Does your church participate in any conflicts of interest? Do you know what a conflict of interest really is? What are the results to the church if there are conflicts of interest? These questions should be carefully considered.
In 2004 the Internal Revenue Service (IRS) determined excess benefit transactions had taken place between a church and its pastor, his spouse, his two sons and a son-in-law. Expense items on the church's books lacked documentation and were therefore considered taxable income by the IRS. The church had not treated them as such.
The specific expenses included personal use of cell phones, church vehicles, a church owned house (not a parsonage) and church credit cards. Because of the lack of documentation to show business use, the IRS claimed personal use. Along with the requirement to reimburse the church for the personal expenditures, the IRS assessed the statutory penalty of 200 percent of the excess benefit because the transactions were not corrected during the taxable period.
We have seen various scenarios of individuals making no-interest loans to relatives or friends or granting funds to organizations run by relatives with no accountability.
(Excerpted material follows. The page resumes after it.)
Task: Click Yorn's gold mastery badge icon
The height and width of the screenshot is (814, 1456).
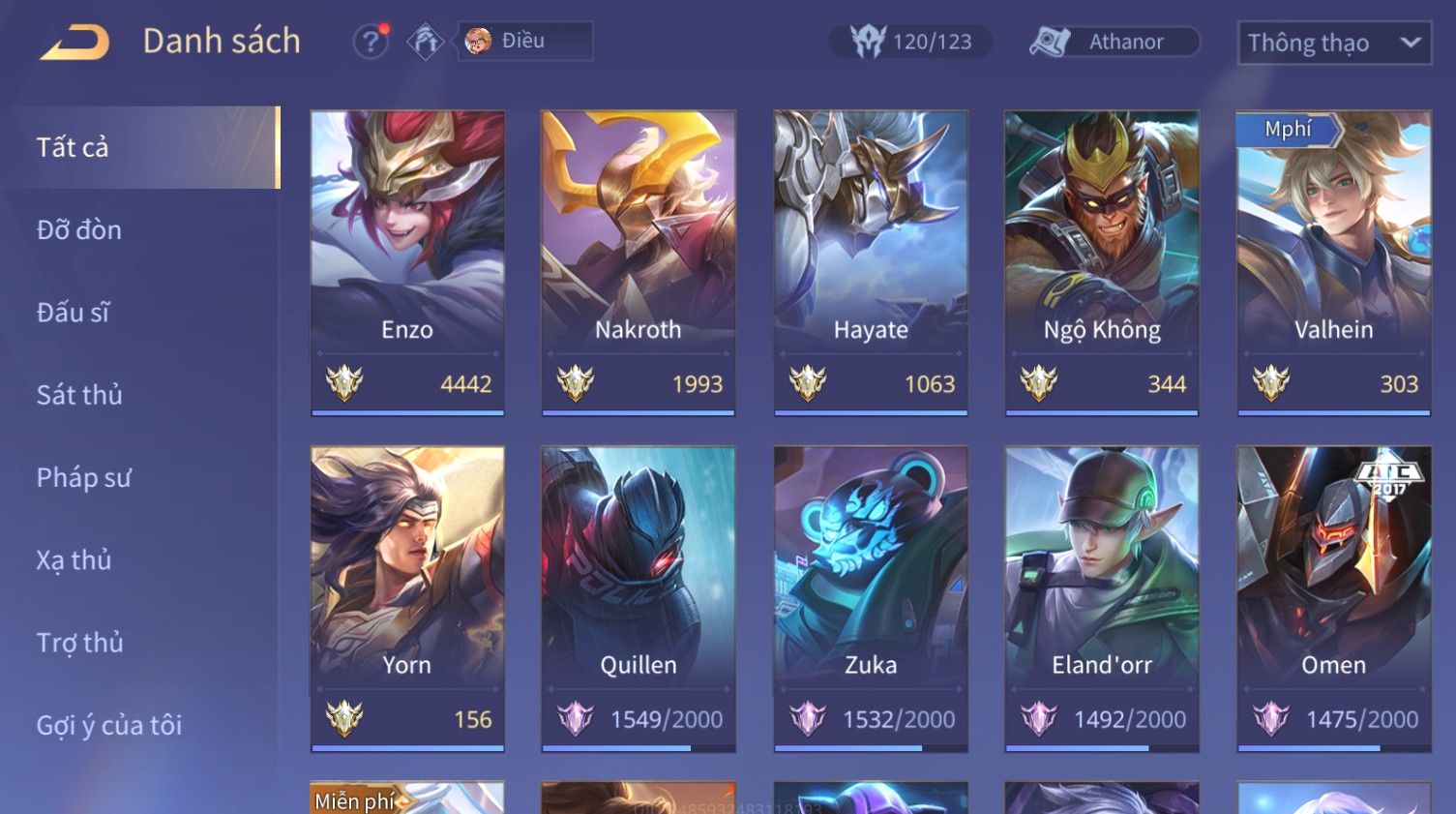Action: click(344, 719)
While most of these have not resulted in jail time or large penalties, it doesn't make it right. It also doesn't mean that they won't be required to give account of their actions at some time.
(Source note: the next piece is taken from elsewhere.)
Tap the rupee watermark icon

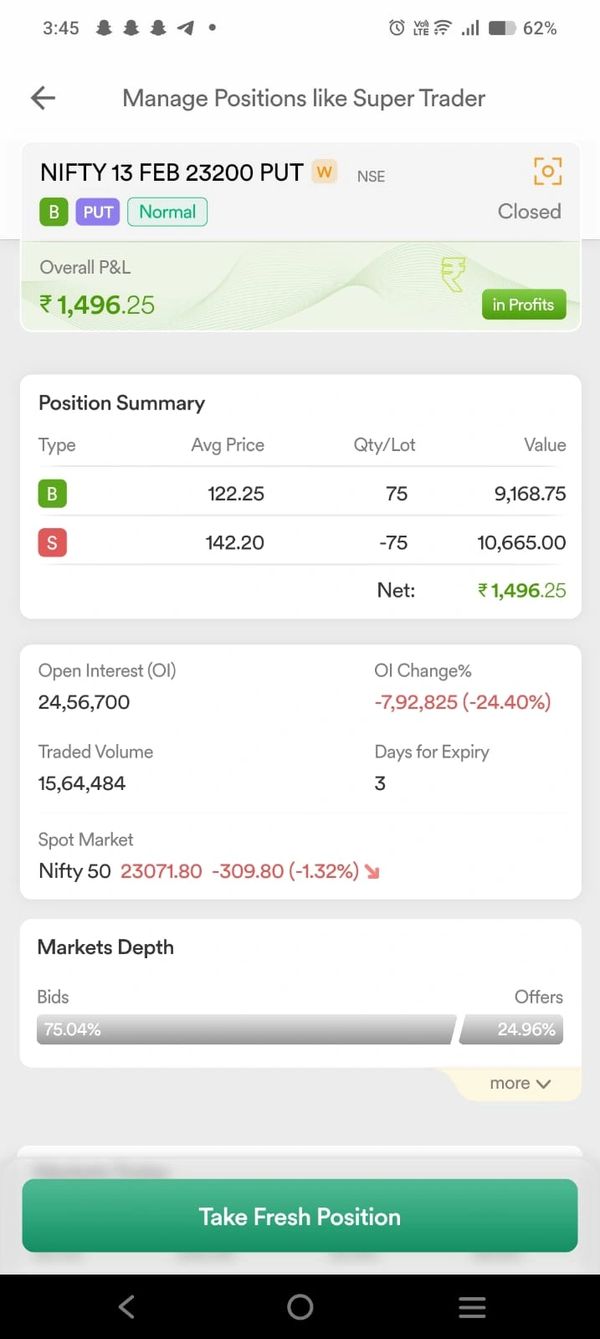pos(453,274)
A conflict of interest exists when a church employee or board member has a personal interest in a transaction with the church that would be in direct competition with the interests of the church. Examples include a church loan to a pastor or a church hiring the contracting services of a board member. Not all transactions with someone considered to be an "insider" are conflicts of interest.
A related party transaction is similar in nature but has several key differences. A related party transaction is approved by the governing board with the interested party abstaining from any related votes, as well as discussion, except to provide relevant information.
Also, if the transaction is in the best interest of the church and is supported by competitive bid information it is a party transaction.
A related party transaction is fully disclosed in any appropriate places such as the footnotes to audited financial statements. Related party transactions are acceptable and they may serve the interests of the church. If the church is able to secure services at a discount because of a relationship within the church, it makes sense to do that. Just make sure that the related party criteria are well documented.